▸ **Source text**:
---
One of the reasons that open-source software is so solid is that we use some of the most cutting-edge open-source code analytic-tools available to ensure our software does what we intend in a bug-free manner. In this post, I will talk about one tool we use, Sonar, and two specific metrics I've found useful in focusing the resolution of our technical debt.
Technical debt is defined as all the stuff you should have done that you didn't have time to do. For example, you may have left off a couple of unit-tests. Or, perhaps you decided not refactor that 6,000 line java class because it worked as a prototype and "if it ain't broke...". As your applications grow, the amount of technical debt will also grow. In many commercial and consulting settings, it may not be realistic to take a few months off of implementing new features to resolve the technical debt. In that same spirit of realism, the only time a team will realistically focus on resolving technical debt is when there is absolutely nothing else to do. You know, after all tasks are completed, the Kanban board's WIP column is clear, and your team is tired of playing Call of Duty.
This lack of priority and time to resolve technical debt creates a problem. Too much technical debt, and your codebase becomes unmaintainable. Your team is literally one production outage away from working 18 hours days seven days a week until the bug is found. You need to have a way to focus the resolution of your technical debt in order to reduce the risk of a production outage.
---
▸ **Stored data**:
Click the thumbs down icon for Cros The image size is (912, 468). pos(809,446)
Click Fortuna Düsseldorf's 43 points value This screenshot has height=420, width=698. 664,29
---
▸ **Tasks for this exercise**:
**A.** In the post on technical debt and Sonar, list the conditions given after "You know," that show a team has absolutely nothing else to do.
**B.** Resume the post on technical debt and Sonar after its last sentence.
The data is separate from the post on technical debt and Sonar.

▸ **Answers to the problems**:
**A.**
- All tasks are completed.
- The Kanban board's WIP column is clear.
- The team is tired of playing Call of Duty.

**B.**
Sonar is a source-code analysis tool that has proven very useful in doing this. Specifically, there are two metrics that are very useful for targeting the work: Cyclomatic Complexity and LCOM4. Together, these two metrics will provide you with a very easy, and inexpensive way to target your technical debt resolution.
The measure of the number of unique pathways through a class, method, or application is called "cyclomatic complexity". This metric was originally proposed by Thomas McCabe in 1963. It already has a write-up on Wikipedia that goes into great technical detail about what it is, how it is calculated, and even has some pretty pictures. Instead of completely describing it here, instead I'll hope you clicked the link and skimmed the wiki before continuing to read further.
Another way to think about cyclomatic complexity is as a measure of the difficulty a new developer will have understanding source-code. Usually, a cyclomatic complexity of 5 or less is considered good. Anything between 6 and 11 is considered moderately risky. And, any source-code with a complexity over 10 is considered poor.
In my experience, you should also take into consideration the difference between classes encapsulating your business algorithms, and those containing a large number of utility methods. A utility class may have 100 methods, each doing something very small. Your complexity for the utility class may be over 100, but when you look at the average complexity per method, it will be 1 or less because your methods will be very discreet. Now, compare that with a class containing methods which implement business logic. In the prototype phase of development, these will likely consist of multiple if statements each with for loops and switches. This kind of class will have a complexity which will grow with each "if" statement in your method. While you usually can easily ignore large utility classes, you should absolutely refactor classes containing business logic with high complexity.
When using Cyclomatic Complexity to target technical debt resolution, identify those classes with the highest complexity that are not utility classes. Sonar provides this information is an easy format, and is fairly easy to set-up and use!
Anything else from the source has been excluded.